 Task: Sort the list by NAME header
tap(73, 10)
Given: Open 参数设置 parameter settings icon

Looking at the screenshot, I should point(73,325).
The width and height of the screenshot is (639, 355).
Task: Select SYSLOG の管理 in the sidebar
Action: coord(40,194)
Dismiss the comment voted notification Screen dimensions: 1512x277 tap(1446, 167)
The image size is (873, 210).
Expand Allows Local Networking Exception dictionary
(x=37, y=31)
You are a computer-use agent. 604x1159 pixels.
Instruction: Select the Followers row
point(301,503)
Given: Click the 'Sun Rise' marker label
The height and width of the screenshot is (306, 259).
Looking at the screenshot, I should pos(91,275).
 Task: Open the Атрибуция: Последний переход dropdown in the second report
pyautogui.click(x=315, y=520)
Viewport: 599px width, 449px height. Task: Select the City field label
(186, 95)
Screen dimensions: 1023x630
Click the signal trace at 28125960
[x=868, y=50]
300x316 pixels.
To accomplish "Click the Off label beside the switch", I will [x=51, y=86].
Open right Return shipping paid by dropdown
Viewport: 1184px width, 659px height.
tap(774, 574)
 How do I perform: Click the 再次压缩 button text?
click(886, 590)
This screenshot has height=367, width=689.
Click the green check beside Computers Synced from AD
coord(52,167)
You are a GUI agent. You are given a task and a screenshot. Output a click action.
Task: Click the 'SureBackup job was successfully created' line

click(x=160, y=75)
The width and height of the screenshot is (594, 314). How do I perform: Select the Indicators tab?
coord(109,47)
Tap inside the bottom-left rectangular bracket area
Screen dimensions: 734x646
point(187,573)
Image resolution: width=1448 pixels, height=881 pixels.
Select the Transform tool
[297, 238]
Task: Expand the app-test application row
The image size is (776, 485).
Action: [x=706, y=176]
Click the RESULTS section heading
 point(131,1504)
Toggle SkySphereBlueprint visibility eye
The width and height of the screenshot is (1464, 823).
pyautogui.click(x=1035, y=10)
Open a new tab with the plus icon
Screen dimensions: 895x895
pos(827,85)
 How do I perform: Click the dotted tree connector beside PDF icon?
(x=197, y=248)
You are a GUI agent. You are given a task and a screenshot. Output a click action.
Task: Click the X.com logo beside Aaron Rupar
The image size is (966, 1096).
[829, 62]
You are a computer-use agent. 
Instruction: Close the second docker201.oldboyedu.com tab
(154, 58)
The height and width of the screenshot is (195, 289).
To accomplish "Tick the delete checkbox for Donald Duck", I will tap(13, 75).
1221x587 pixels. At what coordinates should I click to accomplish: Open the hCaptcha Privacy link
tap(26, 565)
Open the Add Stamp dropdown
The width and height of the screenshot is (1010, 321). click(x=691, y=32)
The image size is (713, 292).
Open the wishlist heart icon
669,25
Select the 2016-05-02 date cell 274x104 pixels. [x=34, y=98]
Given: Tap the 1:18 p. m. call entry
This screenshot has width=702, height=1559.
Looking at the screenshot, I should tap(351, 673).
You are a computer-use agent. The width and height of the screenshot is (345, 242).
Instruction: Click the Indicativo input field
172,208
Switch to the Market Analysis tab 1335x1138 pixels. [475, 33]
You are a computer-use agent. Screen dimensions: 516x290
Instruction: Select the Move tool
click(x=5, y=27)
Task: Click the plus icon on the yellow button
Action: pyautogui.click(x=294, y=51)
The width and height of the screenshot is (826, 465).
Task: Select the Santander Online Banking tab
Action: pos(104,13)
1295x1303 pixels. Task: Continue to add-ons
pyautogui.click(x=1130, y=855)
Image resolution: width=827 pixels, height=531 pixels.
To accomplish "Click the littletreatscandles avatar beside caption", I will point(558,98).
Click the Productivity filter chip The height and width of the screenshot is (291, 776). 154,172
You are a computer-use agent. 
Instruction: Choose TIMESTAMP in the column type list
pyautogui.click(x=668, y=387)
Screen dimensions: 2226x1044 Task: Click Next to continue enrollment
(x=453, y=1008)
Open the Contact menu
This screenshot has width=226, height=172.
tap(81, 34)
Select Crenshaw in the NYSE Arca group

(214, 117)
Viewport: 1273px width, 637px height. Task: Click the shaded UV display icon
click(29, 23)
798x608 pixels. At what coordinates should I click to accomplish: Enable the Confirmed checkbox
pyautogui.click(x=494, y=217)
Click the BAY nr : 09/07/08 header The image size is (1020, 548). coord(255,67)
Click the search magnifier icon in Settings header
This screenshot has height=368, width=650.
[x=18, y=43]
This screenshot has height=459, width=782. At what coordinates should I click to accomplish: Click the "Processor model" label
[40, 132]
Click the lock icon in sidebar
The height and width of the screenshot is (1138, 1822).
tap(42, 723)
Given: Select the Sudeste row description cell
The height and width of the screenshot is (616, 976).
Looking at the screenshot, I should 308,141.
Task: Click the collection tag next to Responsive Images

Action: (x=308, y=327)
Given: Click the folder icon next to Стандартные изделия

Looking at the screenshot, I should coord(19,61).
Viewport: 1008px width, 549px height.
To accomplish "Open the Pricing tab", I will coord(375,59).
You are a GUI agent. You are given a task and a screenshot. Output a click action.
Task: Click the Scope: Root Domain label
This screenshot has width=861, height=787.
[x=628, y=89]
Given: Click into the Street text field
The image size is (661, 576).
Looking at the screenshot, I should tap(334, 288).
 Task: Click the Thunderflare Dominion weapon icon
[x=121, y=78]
*-*-*
__SET EXERCISE__
Reproduce all of the rows above with each "Viewport" changed to "Window", keeping every other character the same.

__TASK OUTPUT__
 Task: Sort the list by NAME header
tap(73, 10)
Given: Open 参数设置 parameter settings icon

Looking at the screenshot, I should point(73,325).
The width and height of the screenshot is (639, 355).
Task: Select SYSLOG の管理 in the sidebar
Action: coord(40,194)
Dismiss the comment voted notification Screen dimensions: 1512x277 tap(1446, 167)
The image size is (873, 210).
Expand Allows Local Networking Exception dictionary
(x=37, y=31)
You are a computer-use agent. 604x1159 pixels.
Instruction: Select the Followers row
point(301,503)
Given: Click the 'Sun Rise' marker label
The height and width of the screenshot is (306, 259).
Looking at the screenshot, I should pos(91,275).
 Task: Open the Атрибуция: Последний переход dropdown in the second report
pyautogui.click(x=315, y=520)
Window: 599px width, 449px height. Task: Select the City field label
(186, 95)
Screen dimensions: 1023x630
Click the signal trace at 28125960
[x=868, y=50]
300x316 pixels.
To accomplish "Click the Off label beside the switch", I will [x=51, y=86].
Open right Return shipping paid by dropdown
Window: 1184px width, 659px height.
tap(774, 574)
 How do I perform: Click the 再次压缩 button text?
click(886, 590)
This screenshot has height=367, width=689.
Click the green check beside Computers Synced from AD
coord(52,167)
You are a GUI agent. You are given a task and a screenshot. Output a click action.
Task: Click the 'SureBackup job was successfully created' line

click(x=160, y=75)
The width and height of the screenshot is (594, 314). How do I perform: Select the Indicators tab?
coord(109,47)
Tap inside the bottom-left rectangular bracket area
Screen dimensions: 734x646
point(187,573)
Image resolution: width=1448 pixels, height=881 pixels.
Select the Transform tool
[297, 238]
Task: Expand the app-test application row
The image size is (776, 485).
Action: [x=706, y=176]
Click the RESULTS section heading
 point(131,1504)
Toggle SkySphereBlueprint visibility eye
The width and height of the screenshot is (1464, 823).
pyautogui.click(x=1035, y=10)
Open a new tab with the plus icon
Screen dimensions: 895x895
pos(827,85)
 How do I perform: Click the dotted tree connector beside PDF icon?
(x=197, y=248)
You are a GUI agent. You are given a task and a screenshot. Output a click action.
Task: Click the X.com logo beside Aaron Rupar
The image size is (966, 1096).
[829, 62]
You are a computer-use agent. 
Instruction: Close the second docker201.oldboyedu.com tab
(154, 58)
The height and width of the screenshot is (195, 289).
To accomplish "Tick the delete checkbox for Donald Duck", I will tap(13, 75).
1221x587 pixels. At what coordinates should I click to accomplish: Open the hCaptcha Privacy link
tap(26, 565)
Open the Add Stamp dropdown
The width and height of the screenshot is (1010, 321). click(x=691, y=32)
The image size is (713, 292).
Open the wishlist heart icon
669,25
Select the 2016-05-02 date cell 274x104 pixels. [x=34, y=98]
Given: Tap the 1:18 p. m. call entry
This screenshot has width=702, height=1559.
Looking at the screenshot, I should tap(351, 673).
You are a computer-use agent. The width and height of the screenshot is (345, 242).
Instruction: Click the Indicativo input field
172,208
Switch to the Market Analysis tab 1335x1138 pixels. [475, 33]
You are a computer-use agent. Screen dimensions: 516x290
Instruction: Select the Move tool
click(x=5, y=27)
Task: Click the plus icon on the yellow button
Action: pyautogui.click(x=294, y=51)
The width and height of the screenshot is (826, 465).
Task: Select the Santander Online Banking tab
Action: pos(104,13)
1295x1303 pixels. Task: Continue to add-ons
pyautogui.click(x=1130, y=855)
Image resolution: width=827 pixels, height=531 pixels.
To accomplish "Click the littletreatscandles avatar beside caption", I will point(558,98).
Click the Productivity filter chip The height and width of the screenshot is (291, 776). 154,172
You are a computer-use agent. 
Instruction: Choose TIMESTAMP in the column type list
pyautogui.click(x=668, y=387)
Screen dimensions: 2226x1044 Task: Click Next to continue enrollment
(x=453, y=1008)
Open the Contact menu
This screenshot has width=226, height=172.
tap(81, 34)
Select Crenshaw in the NYSE Arca group

(214, 117)
Window: 1273px width, 637px height. Task: Click the shaded UV display icon
click(29, 23)
798x608 pixels. At what coordinates should I click to accomplish: Enable the Confirmed checkbox
pyautogui.click(x=494, y=217)
Click the BAY nr : 09/07/08 header The image size is (1020, 548). coord(255,67)
Click the search magnifier icon in Settings header
This screenshot has height=368, width=650.
[x=18, y=43]
This screenshot has height=459, width=782. At what coordinates should I click to accomplish: Click the "Processor model" label
[40, 132]
Click the lock icon in sidebar
The height and width of the screenshot is (1138, 1822).
tap(42, 723)
Given: Select the Sudeste row description cell
The height and width of the screenshot is (616, 976).
Looking at the screenshot, I should 308,141.
Task: Click the collection tag next to Responsive Images

Action: (x=308, y=327)
Given: Click the folder icon next to Стандартные изделия

Looking at the screenshot, I should coord(19,61).
Window: 1008px width, 549px height.
To accomplish "Open the Pricing tab", I will coord(375,59).
You are a GUI agent. You are given a task and a screenshot. Output a click action.
Task: Click the Scope: Root Domain label
This screenshot has width=861, height=787.
[x=628, y=89]
Given: Click into the Street text field
The image size is (661, 576).
Looking at the screenshot, I should tap(334, 288).
 Task: Click the Thunderflare Dominion weapon icon
[x=121, y=78]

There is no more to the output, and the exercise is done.